I went to a talk by Susan Crawford. I first met her at Fibrefest 2009 when I bought her book A Stitch in Time. I can’t wait for the next volume! She talked about adapting vintage patterns and choosing the right yarn, it was a fascinating insight into the process. There was a beautiful twinset on display from the new book, it was inspired by some victory buttons which were produced to celebrate the end of the Second World War. The buttons were designed with such detail that they even included the Morse code for V - dot dot dash.

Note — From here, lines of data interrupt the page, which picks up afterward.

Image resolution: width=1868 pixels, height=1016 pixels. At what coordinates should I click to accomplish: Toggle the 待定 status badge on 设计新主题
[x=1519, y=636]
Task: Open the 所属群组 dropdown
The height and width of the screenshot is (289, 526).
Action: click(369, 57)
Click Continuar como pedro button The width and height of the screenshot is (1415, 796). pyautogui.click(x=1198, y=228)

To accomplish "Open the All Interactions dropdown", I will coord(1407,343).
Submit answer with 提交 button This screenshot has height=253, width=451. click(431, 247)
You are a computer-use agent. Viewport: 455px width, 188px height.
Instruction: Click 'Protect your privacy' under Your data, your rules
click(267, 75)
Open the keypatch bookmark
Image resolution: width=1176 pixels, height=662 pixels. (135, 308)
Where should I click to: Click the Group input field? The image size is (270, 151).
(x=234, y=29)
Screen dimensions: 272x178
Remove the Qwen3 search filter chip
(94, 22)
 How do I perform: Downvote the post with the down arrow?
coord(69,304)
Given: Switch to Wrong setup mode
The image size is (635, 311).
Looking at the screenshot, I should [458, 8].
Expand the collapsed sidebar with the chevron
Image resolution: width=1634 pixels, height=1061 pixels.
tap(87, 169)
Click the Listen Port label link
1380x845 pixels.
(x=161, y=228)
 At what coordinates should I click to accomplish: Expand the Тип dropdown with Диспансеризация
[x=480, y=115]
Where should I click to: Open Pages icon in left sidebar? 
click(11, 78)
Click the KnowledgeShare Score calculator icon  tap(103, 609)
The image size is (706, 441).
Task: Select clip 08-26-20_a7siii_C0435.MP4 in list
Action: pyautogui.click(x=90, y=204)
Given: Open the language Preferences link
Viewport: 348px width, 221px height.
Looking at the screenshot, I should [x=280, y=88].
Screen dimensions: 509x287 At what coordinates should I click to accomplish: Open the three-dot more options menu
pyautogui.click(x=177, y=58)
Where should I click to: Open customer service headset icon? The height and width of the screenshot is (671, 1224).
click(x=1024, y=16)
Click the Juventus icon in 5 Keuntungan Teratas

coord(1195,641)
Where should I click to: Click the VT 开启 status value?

I was especially interested to hear about Excelana, a vintage inspired yarn Susan is working on. The wool comes from sheep bred in Devon, the yarn is processed by John Arbon, also in Devon, and only goes as far as Bradford to be dyed. The sheep the wool comes from are what is known in the sheep industry as mules. A mule is produced by putting a longwool ram onto a hill breed of ewe. The most common mule is the North of England, which is the result of putting a Blue Face Leicester ram on either a Swaledale or a Scotch Black Face. In this case, however, the sheep have been produced by putting a Blue Face Leicester ram onto an Exmoor Horn ewe. They are known as the Exmoor Blueface.
There was a cardigan on display made from pure Exmoor Blueface wool. I had a feel, the yarn did have that slight ‘bite’ people often expect of wool. Personally I’d have worn it but many people probably would be put off. As a result of this handle, the Exmoor Blueface was then blended with pure Blue Face Leicester. The blend gave the desired results. Excelana is 70% Exmoor Blueface and 30% pure Blue Face Leicester. The addition of that 30% has resulted in a yarn with a lovely soft handle. Definitely wearable next to the skin.
Of course I had to buy some samples:
I also bought some raw Gotland fleece. I have never spun Gotland so I am really looking forward to the experience. I will let you know how I get on.